75-year-old goes back in time to 1962

Loluama Neli Tafili has never missed an Independence Day celebration since that momentous day in 1962, when the Southern Cross stars emblazoned against the red and blue flag was first hoisted to mark Samoa’s graduation as an independent nation.

Hailing from Asaga in Savai’i, she was 17 years of age on that day and was among hundreds of others who had gathered to witness the historical day.

Reminiscing on the journey that the country has taken over the last 58 years, Loluama told the Samoa Observer that she was overwhelmed with emotion and they all stood with pride, crying tears of joy for their new found freedom. 

"For the first time in our lives as Samoan, we finally had been granted our independence, our freedom to rule and our freedom to speak and I can never forget how everyone was so overwhelmed and deeply proud as our first Samoan flag was raised at Mulinu'u in 1962," she said. “Everyone had to just grab their children from their beds and just run off to Mulinu’u so they won’t miss the moment. We all stood with pride, tears of joy, as we won’t have to be ruled by other people anymore, so we will have our own freedom to ourselves.”

Loluama now resides in To'omatagi with her children and grandchildren.

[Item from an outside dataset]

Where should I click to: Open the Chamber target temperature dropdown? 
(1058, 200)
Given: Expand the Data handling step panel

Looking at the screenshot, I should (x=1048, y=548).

The independence celebrations in 1962 included parades, traditional performances and then the historic flag raising ceremony to confirm the birth of a nation.

Even travelling to Upolu for the 1962 Independence Day celebration was a special occasion for Savai’i residents like Loluama, who said it was akin to Samoans travelling to New Zealand for the first time.

“It’s like you can feel what other people are feeling and you can understand that everyone shared the same feeling on that day,” she added.

But Samoa’s journey of nationhood was not a straight path, she recalls, as discrimination back then during the colonial administration was a major hurdle that Samoans had to overcome. 

“Up to this very day, I keep reminding myself of the struggles and pains our Samoan leaders have experienced and everything they sacrificed for our freedom,” she stated. “Before Independence Day, everything was challenging. Entering a school, buying a school uniform, getting successful in education and so much more which I cannot recall altogether.”

And with the Apia Courthouse currently being demolished, Loluama said celebrating Independence Day for her personally, is to acknowledge that such historical sites continue to be preserved to this very day.

“Watching these historical sites during Independence celebrations these days is a reminder at least for us elders of how it all started.”

Now 75-years-old, Loluama reminisced on what Independence Day meant for her and her schoolmates in college back in those days, and how everyone had to unite for the common good of the country. 

“It was like two parts of one country having reconciled after David and Goliath who led them die and everyone reconciled,” she said. “It was like each Samoans sharing some kind of bond which I do not have the right words for.”

Loluama appealed to the country to go back to the foundation years and how it all started for Samoa on Independence Day, as they were passionate back then about the day and celebrated all the freedoms that it came with.

“Even my children, I delightedly escorted them to the parades and everything they’re involved in regarding Independence and I might’ve been more happier than they were,” she added.